THE TASK. Go through the data below and return each line containing the word "width".

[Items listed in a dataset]
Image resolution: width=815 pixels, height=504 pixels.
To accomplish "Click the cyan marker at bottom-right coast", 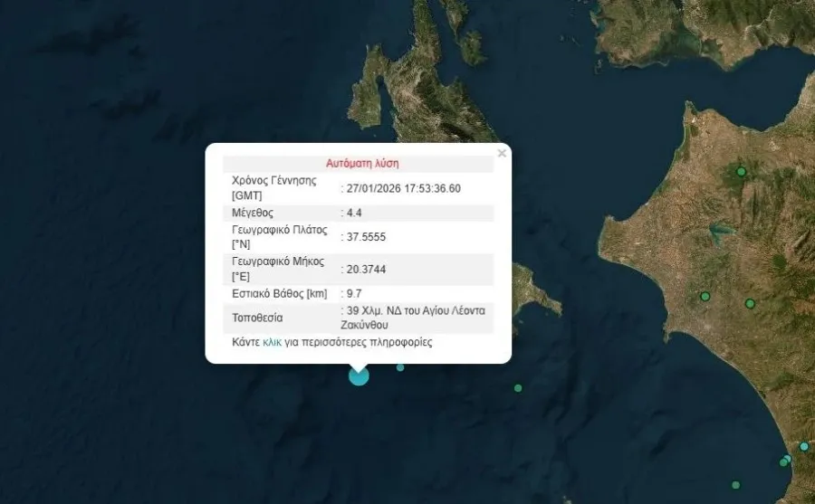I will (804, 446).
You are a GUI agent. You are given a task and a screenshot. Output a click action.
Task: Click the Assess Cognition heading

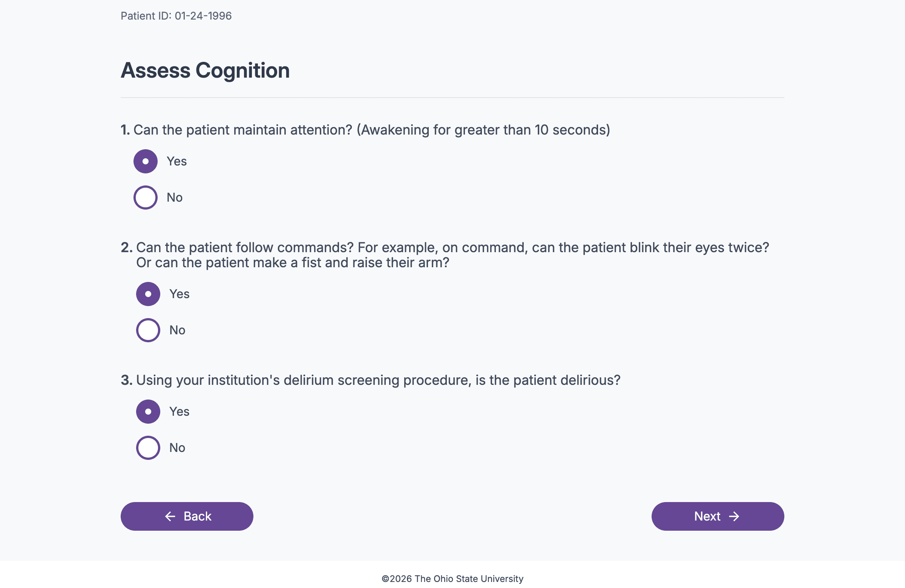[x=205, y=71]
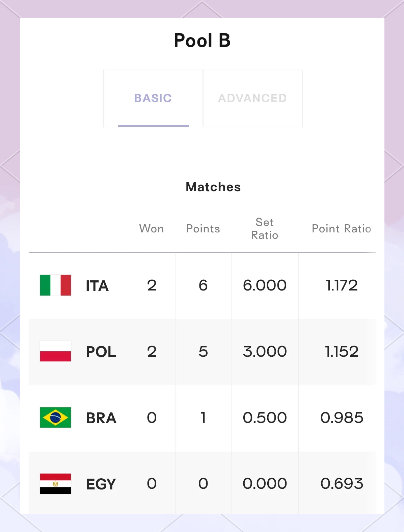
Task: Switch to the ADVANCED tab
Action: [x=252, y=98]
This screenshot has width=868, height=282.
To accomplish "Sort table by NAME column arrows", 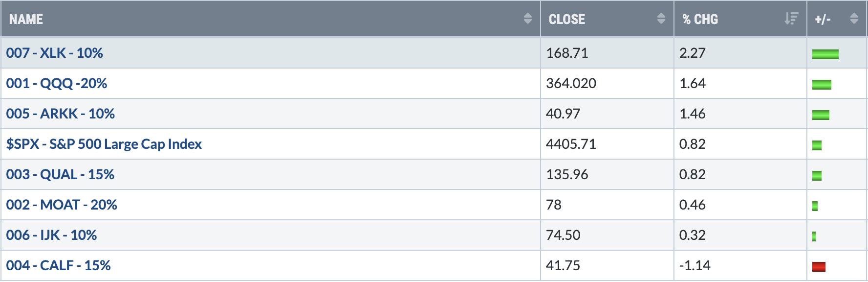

REPLY TO THE TASK.
Image resolution: width=815 pixels, height=504 pixels.
This screenshot has width=868, height=282.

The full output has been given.